The operation is said to be the biggest in terms of manpower and armoury since the army launched Operation Bajrang in this very area in 1990, marking the beginning of a sustained counter-insurgency drive.
Army sources said the forces, armed with mortars and rocket-propelled grenades, were being aided by surveillance helicopters.
Maj. Gen. H.S. Batra, general-officer-commanding of 2 Mountain Division, made an aerial survey of the area today along with other senior army officials. The 2 Mountain Division is in charge of counter-insurgency operations in Dibrugarh and Tinsukia districts of Upper Assam and Tirap and Changlang districts of Arunachal Pradesh.
Army officials said a heavily armed, 70-member Ulfa team was holed up in the jungles of Lakhipathar and the adjoining Upper Dehing forest reserve, both in Tinsukia district. The same group is suspected to have carried out the ambush on an army convoy yesterday and the attack on an oil-collecting station of Oil India Ltd last week. Nine army personnel were injured in the ambush.
“We have definite information that the Ulfa team is still inside the forests of Lakhipathar,” an army official said.
He said forces had sealed all exit routes from Lakhipathar, which is about 10 km east of Digboi and 60 km from Dibrugarh town. However, he declined to specify the number of troops involved in the combing operation. Unofficial sources said the strength of the team was over a thousand.
Lakhipathar became known only after the army launched its first major operation against the banned Ulfa on November 28, 1990. Thousands of troops, armoured vehicles and heavy artillery, including tanks, were pressed into service during the operation.
The Ulfa had established its general headquarters in the interiors of Lakhipathar and its council headquarters in the adjoining Saraipung forest reserve in the early 80s.
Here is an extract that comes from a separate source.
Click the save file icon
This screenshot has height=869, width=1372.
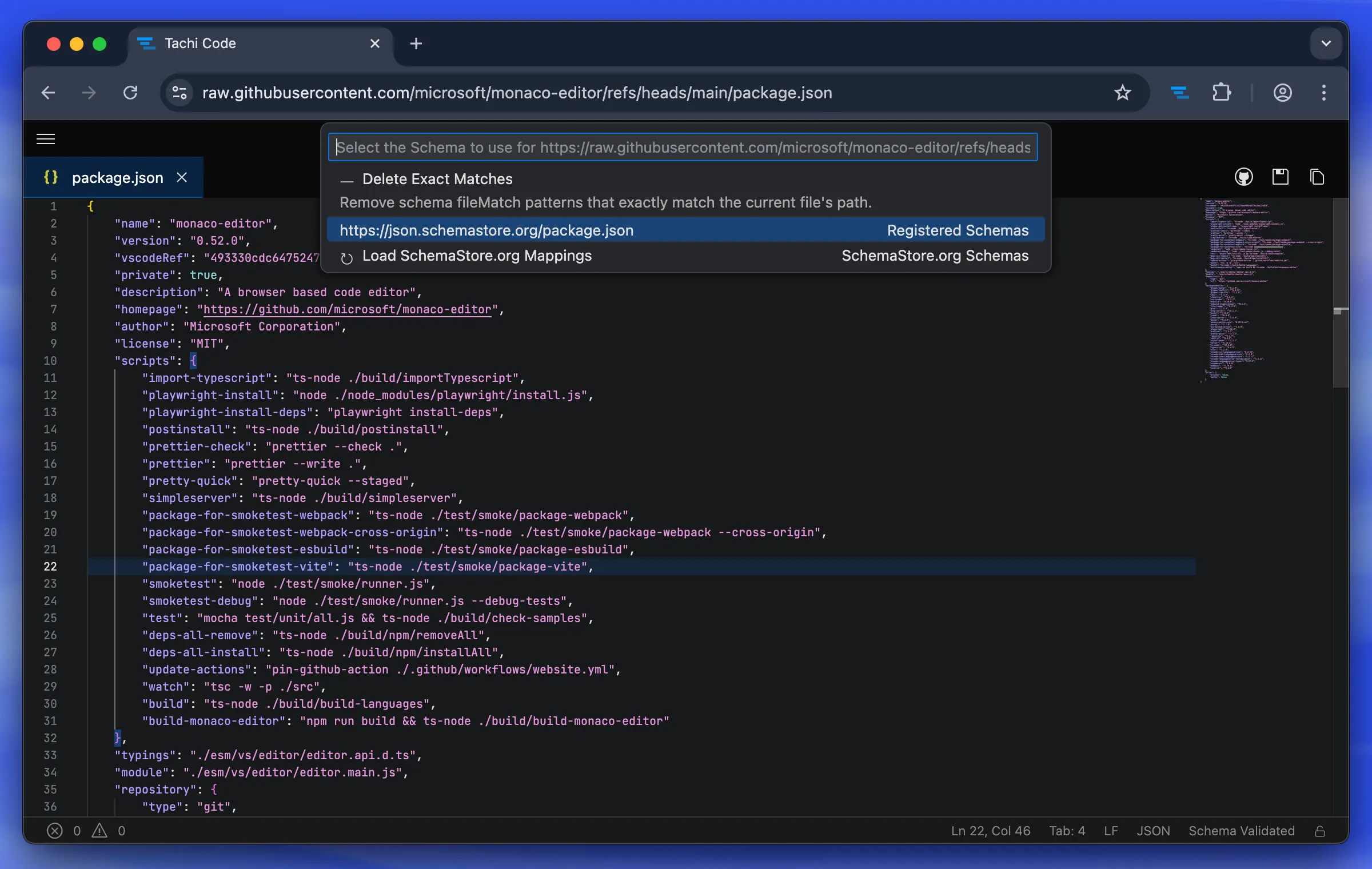(x=1280, y=177)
The outfit’s commander-in-chief, Paresh Barua, and its arrested general secretary, Anup Chetia, were directly involved in the task of setting up these bases.
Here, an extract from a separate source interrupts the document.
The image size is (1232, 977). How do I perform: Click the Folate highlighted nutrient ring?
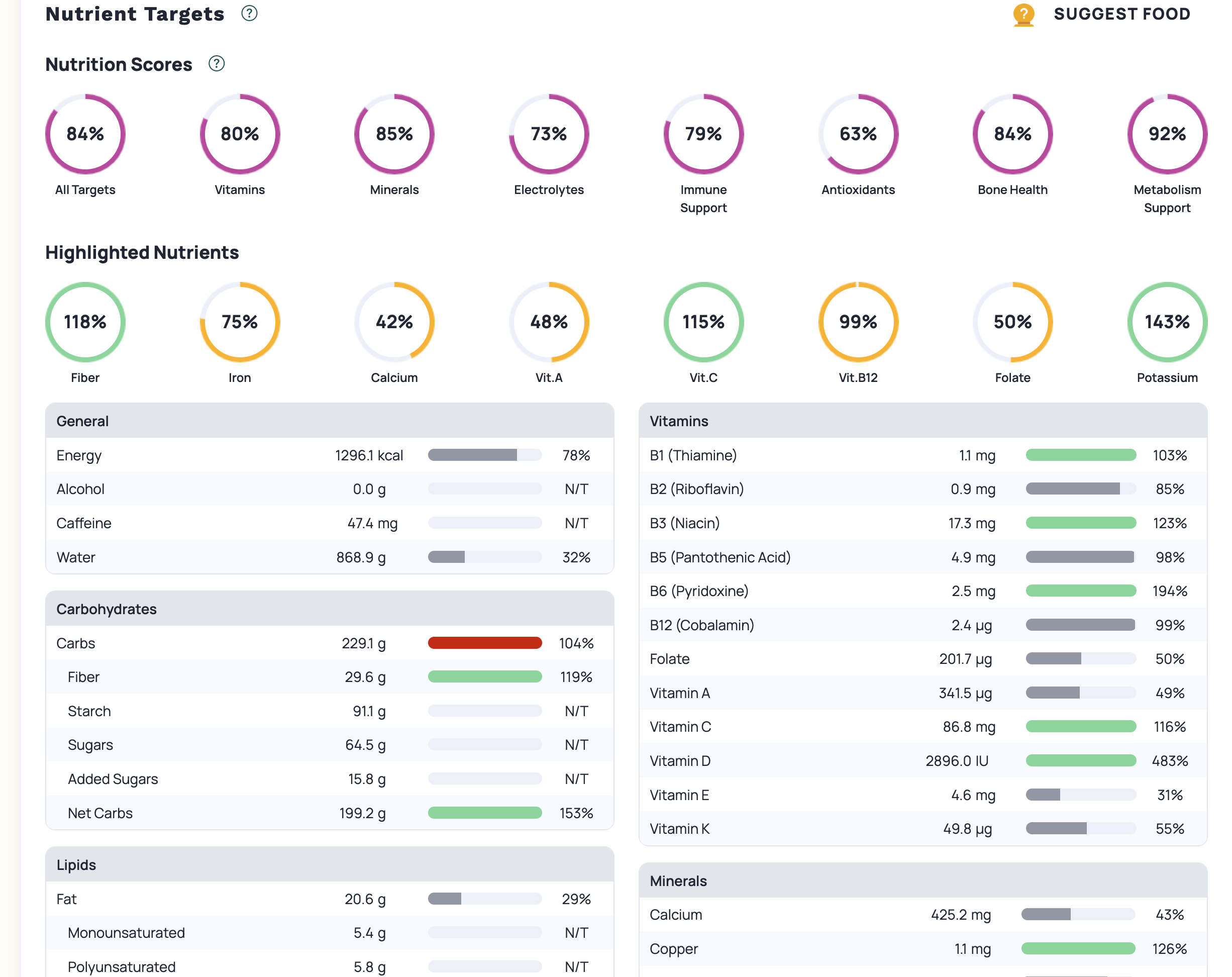point(1012,321)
After the military operations Bajrang and Rhino, the Ulfa shifted its bases to the Himalayan kingdom of Bhutan.
As a new anti-Ulfa offensive got under way in Lakhipathar, the strategy group of the unified command for counter-insurgency operations met at the Narengi army camp in Guwahati to take stock of the situation in the state.
Though army officials described the meeting as regulation stocktaking exercise, they did admit that the Ulfa’s new-found vigour was the main topic on the agenda. The meeting felt the outfit had launched the recent attacks to boost the morale of its members following a series of setbacks in the past six months.
The police got wind of the presence of Ulfa militants along the Assam-Arunachal Pradesh border after the arrest of three militants, including a self-styled lance corporal, on June 9.
“The arrested militants told interrogators that nearly 70 Ulfa members carrying sophisticated weapons had entered Dibrugarh and Tinsukia districts and were planning to strike at security forces and oil installations,” a source said.
He said the 70-member team had split into several groups, headed by Ulfa leaders Achinta Saikia, Prabal Neog, Dibakar Moran, Jiten Dutta, Ujjal Gohain and Pranab Kashyap.